Le fils du président de la Guinée Equatoriale, Teodorin
Obiang, lui-même vice-président du pays, a été condamné en France en octobre
dernier à trois années de prison avec sursis et 30 millions d’amende,
également avec sursis, dans le cadre de la procédure des « biens mal
acquis », pour s’être bâti frauduleusement un patrimoine immobilier
considérable. Son père Teodoro Obiang Nguema est au pouvoir dans son pays
depuis 40 ans après avoir renversé son oncle en 1979 qui était lui au pouvoir depuis
1969. Le fiston, qui a fait ses études en France, a été nommé à divers postes
de ministre par papa avant de devenir vice-président en 2016. Il adore les
voitures de luxe et accumule Ferrari, Lamborghini et similaire, qui lui ont été
généralement saisies dans le cadre de différentes procédures dans les pays où
il a investi. Le fiston était absent lors de son procès, un appel et une
procédure devant la cour internationale de justice.
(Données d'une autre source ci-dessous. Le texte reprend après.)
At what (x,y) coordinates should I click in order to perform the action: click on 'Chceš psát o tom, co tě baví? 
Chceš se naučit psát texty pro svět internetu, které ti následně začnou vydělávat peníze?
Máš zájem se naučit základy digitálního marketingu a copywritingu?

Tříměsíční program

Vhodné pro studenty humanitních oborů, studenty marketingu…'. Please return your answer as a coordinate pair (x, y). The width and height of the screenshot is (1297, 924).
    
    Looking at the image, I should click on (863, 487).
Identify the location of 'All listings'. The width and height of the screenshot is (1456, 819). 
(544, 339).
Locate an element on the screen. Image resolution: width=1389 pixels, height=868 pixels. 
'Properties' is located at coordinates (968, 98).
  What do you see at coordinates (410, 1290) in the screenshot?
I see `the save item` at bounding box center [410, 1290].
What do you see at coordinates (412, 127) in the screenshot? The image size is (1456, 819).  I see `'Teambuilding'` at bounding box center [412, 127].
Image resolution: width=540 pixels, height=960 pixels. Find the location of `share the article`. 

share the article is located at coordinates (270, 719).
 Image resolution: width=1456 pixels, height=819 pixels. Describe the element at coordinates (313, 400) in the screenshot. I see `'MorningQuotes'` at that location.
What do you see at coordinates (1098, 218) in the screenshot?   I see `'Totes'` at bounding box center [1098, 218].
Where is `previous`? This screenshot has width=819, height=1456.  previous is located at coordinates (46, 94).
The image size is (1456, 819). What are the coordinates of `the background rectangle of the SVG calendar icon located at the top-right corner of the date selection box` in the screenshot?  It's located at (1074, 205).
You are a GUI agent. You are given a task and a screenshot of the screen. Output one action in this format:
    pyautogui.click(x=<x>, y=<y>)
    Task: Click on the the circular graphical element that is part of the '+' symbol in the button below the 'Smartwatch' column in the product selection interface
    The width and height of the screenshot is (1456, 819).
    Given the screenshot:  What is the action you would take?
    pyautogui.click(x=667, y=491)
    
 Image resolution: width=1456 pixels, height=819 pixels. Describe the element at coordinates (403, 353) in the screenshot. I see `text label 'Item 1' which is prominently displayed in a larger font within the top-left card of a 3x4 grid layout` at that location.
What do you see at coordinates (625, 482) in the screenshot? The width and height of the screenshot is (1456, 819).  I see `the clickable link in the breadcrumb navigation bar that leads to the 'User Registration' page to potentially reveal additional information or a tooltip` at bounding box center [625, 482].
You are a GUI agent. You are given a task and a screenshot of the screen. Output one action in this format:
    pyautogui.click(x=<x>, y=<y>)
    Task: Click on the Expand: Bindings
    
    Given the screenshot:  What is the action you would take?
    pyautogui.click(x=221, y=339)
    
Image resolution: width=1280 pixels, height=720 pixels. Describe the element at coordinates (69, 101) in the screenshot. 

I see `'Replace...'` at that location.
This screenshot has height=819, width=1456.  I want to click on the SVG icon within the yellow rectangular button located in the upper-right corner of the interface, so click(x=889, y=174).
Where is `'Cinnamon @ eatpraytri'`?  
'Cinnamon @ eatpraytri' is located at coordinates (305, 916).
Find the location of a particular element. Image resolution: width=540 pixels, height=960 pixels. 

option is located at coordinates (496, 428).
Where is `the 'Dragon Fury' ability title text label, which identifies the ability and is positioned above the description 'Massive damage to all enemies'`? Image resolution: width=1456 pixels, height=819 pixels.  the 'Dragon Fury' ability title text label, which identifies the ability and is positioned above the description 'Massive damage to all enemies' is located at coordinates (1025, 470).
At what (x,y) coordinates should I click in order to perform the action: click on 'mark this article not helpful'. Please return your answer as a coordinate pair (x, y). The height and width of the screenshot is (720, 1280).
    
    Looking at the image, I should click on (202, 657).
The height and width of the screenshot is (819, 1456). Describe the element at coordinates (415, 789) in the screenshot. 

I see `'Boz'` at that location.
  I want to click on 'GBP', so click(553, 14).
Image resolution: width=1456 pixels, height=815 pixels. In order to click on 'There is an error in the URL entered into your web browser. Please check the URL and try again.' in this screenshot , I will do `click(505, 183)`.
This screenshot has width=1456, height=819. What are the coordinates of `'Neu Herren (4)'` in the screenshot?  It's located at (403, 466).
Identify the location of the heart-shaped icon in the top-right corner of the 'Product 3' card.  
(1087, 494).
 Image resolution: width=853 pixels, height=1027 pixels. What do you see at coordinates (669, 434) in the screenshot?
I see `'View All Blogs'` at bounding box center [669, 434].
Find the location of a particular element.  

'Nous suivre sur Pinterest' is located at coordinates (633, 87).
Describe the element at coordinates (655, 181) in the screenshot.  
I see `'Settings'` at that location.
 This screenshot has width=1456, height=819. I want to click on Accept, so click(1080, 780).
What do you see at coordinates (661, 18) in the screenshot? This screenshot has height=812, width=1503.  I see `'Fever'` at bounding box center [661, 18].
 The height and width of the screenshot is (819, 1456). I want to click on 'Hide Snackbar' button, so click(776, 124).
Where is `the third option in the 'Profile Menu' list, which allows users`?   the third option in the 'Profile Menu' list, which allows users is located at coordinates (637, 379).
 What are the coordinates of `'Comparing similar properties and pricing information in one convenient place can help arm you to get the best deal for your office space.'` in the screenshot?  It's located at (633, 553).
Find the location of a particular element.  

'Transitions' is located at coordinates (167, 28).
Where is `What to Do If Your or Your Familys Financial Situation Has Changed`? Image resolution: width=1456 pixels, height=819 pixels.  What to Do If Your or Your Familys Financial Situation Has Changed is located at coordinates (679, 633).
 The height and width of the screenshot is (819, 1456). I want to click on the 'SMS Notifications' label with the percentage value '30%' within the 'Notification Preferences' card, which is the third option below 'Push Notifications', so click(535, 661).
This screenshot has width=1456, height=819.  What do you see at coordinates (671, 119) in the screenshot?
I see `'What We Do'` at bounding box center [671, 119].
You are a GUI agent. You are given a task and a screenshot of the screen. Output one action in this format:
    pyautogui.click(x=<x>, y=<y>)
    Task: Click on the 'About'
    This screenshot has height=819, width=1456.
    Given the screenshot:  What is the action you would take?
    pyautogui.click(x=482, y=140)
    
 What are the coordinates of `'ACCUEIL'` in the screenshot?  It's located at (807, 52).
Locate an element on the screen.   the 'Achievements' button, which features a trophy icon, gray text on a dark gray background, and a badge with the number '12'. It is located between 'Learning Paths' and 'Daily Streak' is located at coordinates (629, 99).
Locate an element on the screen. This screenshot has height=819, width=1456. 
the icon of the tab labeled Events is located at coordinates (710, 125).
La fille de l’ex-président de l’Angola, Isabel dos Santos,
est au centre d’une enquête internationale journalistique menée par le Consortium
international de journalistes d’investigation (ICIJ), qui révèle en janvier
2020 sa fortune considérable (se chiffrant en milliards de dollars) et
les voies complexes et opaques par lesquelles elle et son mari ont accumulé ces
actifs dont beaucoup sont localisés au Portugal, ex-puissance colonisatrice de
l’Angola. Cette enquête a été lancée à la suite d’une importante fuite de
700 000 documents, probablement le fait d’un hackeur. Son père José
Eduardo dos Santos est resté 38 ans au pouvoir dans son pays où fifille a
exercé différents postes officiels, notamment la présidence de la société
pétrolière nationale. Papa est maintenant installé à Barcelone et son
successeur a lancé des poursuites contre la famille dos Santos. A la suite
de ces révélations médiatiques le banquier portugais de la banque locale dont elle
détenait 42,5% des parts a été retrouvé mort à son domicile, probablement
suicidé. Isabel est désormais persona non
grata dans un certain nombre de pays occidentaux et, bien entendu, aussi en
Angola.
Le fils du président du Congo (Brazzaville), Denis Christel
Sassou Nguesso, est mis en examen en France pour blanchiment dans le cadre de
cette même procédure des « biens mal acquis ». Son père Denis Sassou
Nguesso est au pouvoir dans son pays depuis 36 ans et le fiston, député, a
exercé des fonctions dans la société pétrolière nationale, tiroir-caisse du
pouvoir et, à une époque sans doute révolue, de certains partis politiques
français. Denis Christel a accumulé des biens assez considérables, notamment
dans l’immobilier en France.
Ces trois affaires en cours sont intéressantes par leurs
similitudes. Elles concernent toutes des « fils et filles de » dont
il est juste techniquement impossible qu’ils aient accumulé de telles fortunes,
se chiffrant en centaines de millions ou en milliards de dollars, en partant de
leurs salaires de ministres ou même de vice-président. Comme le confirment les
enquêtes de justice et de l’ICIJ, ils ont largement détourné les fonds publics
des Etats dirigés par leurs pères respectifs. Tous trois ont développé un sens
du clinquant jet-set qui les a beaucoup desservis, publiant des photos
bling-bling sur les réseaux dits-sociaux ou paradant un peu partout où la
presse pipole aime à se trouver. La discrétion sied mieux aux opérations
illégales que la publicité qui les a attirés comme la lumière brûle les
insectes. Ils ne l’ont pas compris. Ils ont également dépensé/investi la plus
grande part de leurs sous en dehors de leurs pays d’origine vie des montages légaux et fiscaux
complexes largement validés par les cabinets d’audit internationaux, on n’est
jamais trop prudent…
Tous clament la complète légalité des transactions qui les
ont enrichis en convoquant le « néocolonialisme » des procédures
entamées. Dans les cas du Congo et de la Guinée Equatoriale, les papas sont
toujours au pouvoir, les justices locales ne sont donc pas saisies comme en
Angola où la famille dos Santos est poursuivie localement.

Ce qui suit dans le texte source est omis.